Pity also, his maiden address was so grossly mismanaged by his media managers. Why, only time will tell. On Saturday night when a lot of Pakistani television audience was hooked to a popular musical aired from across our eastern border his presentation so eagerly awaited was so much hollow and disappointing to rivet attention.
With no real story to break and no new thesis to expound he just managed to go walking between the raindrops. It was not even half as inspiring as was his inaugural address in the new parliament. Was his speech censored before delivery, as it was unduly delayed? Only in fullness of time we would know as to what went wrong with Prime Minister Gilani's maiden radio-television simulcast.
Prime Minister Gilani had mainly confined himself to the economic issues like high inflation, flight of capital and the deceptive glare of prosperity passed on to him by his predecessor, Shaukat Aziz. He may be right in claiming that this high inflation is the result of running the country by printing money and heavily borrowing from the State Bank.
He gave a short shrift to the high-visibility traffic-choking cars and ubiquitous cell phones. But he offered no plan to escape the mess we are presently stuck in. In fact, most of the things he said were proverbial 'much ado about nothing'. His expositions on political and diplomatic fronts were equally devoid of vision a prime minister in his first-ever address to the nation is expected to unfold.
In fact, except for his disclosure that during his forthcoming visit to Washington he would meet some potential investors in the Thar coal project the rest makes no news. As his address got delayed one thought perhaps Prime Minister Gilani was in consultations with his party leadership on the lawyers' threat made the same evening to re-launch campaign for the restoration of deposed judges.
But that was not to be - his remark in this respect was the same he has made for the umpteenth time that the 'nation would hear a good news soon'. Of course, Prime Minister Gilani repeatedly talked of the sacrifices made by the Bhuttos for restoration of democracy, but it was more in the form of a narrative of a cultic brotherhood.

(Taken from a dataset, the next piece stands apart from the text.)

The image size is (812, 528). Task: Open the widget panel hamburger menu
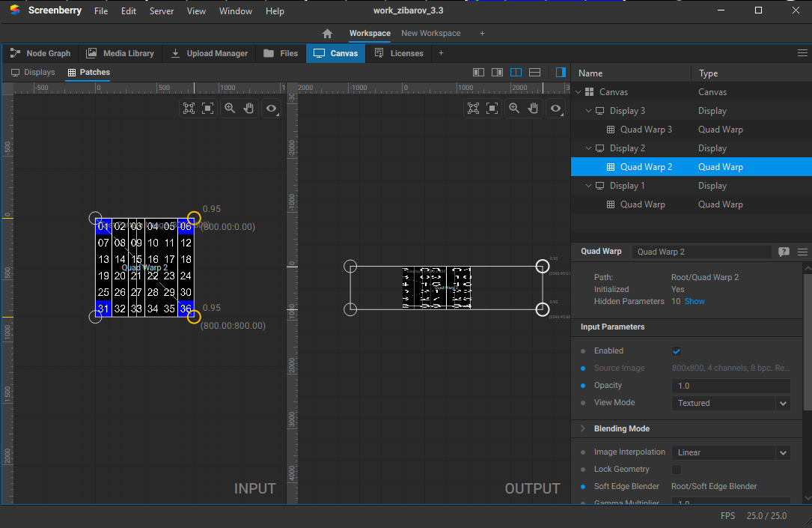pos(802,53)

He skipped over the hundred-plus days of his government, not surprisingly blaming his inability to turn the tide on the previous government. What really matters is not what Prime Minister Gilani said in his maiden address to the nation, but what he did not or could not say.
As elected by the unanimous vote of parliament he should act and speak as the ultimate leader in the ambience of parliamentary democracy, as we think we have in Pakistan now. His words should be the last words as far as matters of governance and decision-making are concerned.

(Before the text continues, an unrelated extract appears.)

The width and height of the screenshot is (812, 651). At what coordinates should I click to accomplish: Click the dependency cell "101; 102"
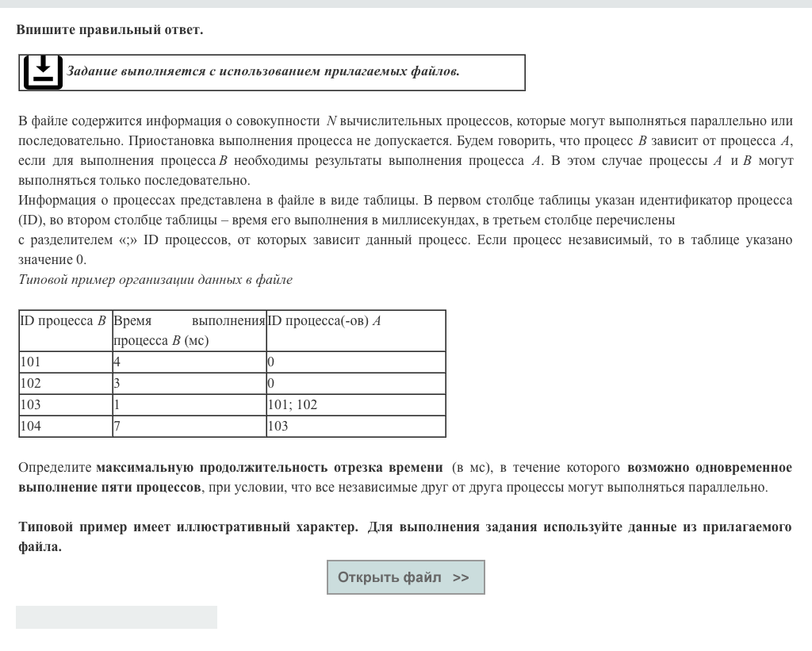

But here was a prime minister whose right and freedom to say what he should have was apparently controlled by somebody else. He walks the corridors of power like a phantom that has no powers and he only smiles. True, it is possible in a democratic dispensation that the prime minister walks the line drawn by the party chief.

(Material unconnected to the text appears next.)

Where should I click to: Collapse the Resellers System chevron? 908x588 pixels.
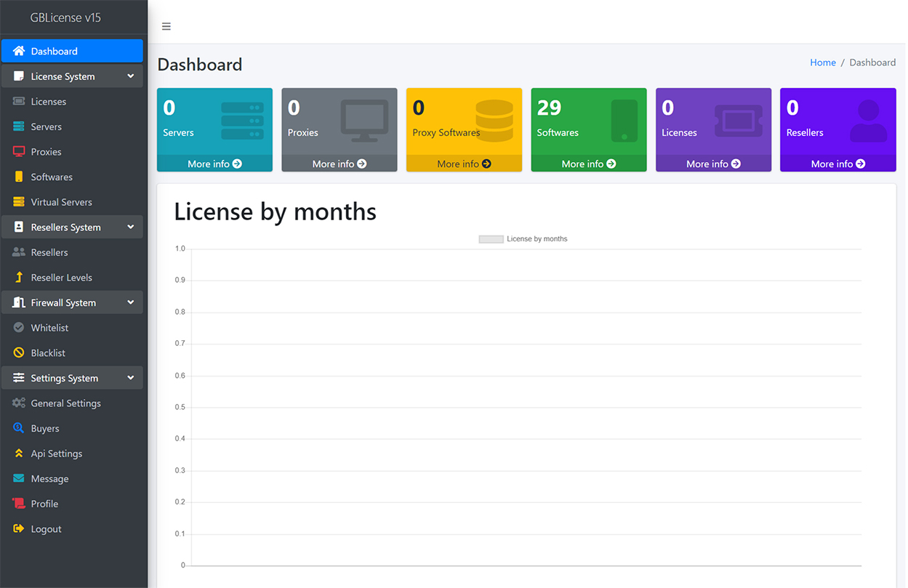[130, 227]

But once that line has been drawn it is the prime minister who makes day to day decisions in running the affairs of the government. That transition of power from the party boss to the prime minister does not seem to have taken place in Pakistan, as yet.
Resultantly, a sense of tentativeness spawns the working of the coalition government. And, as present state of affairs would have it is vicariously prompted by the other major coalition partner, PML (N)'s, half-hearted co-operation.
Given the severity of challenges Pakistan faces today this is not on. Now that democracy has been restored after eight years of praetorian rule it should not be allowed to be undermined by lack of commitment and adherence to its pristine form. It would be in the interest of the country that leaderships of both the main coalition partners, PPP and PML (N), desist working through proxies. They should come to the fore and pick up the gauntlet or hand over real power to their proxies.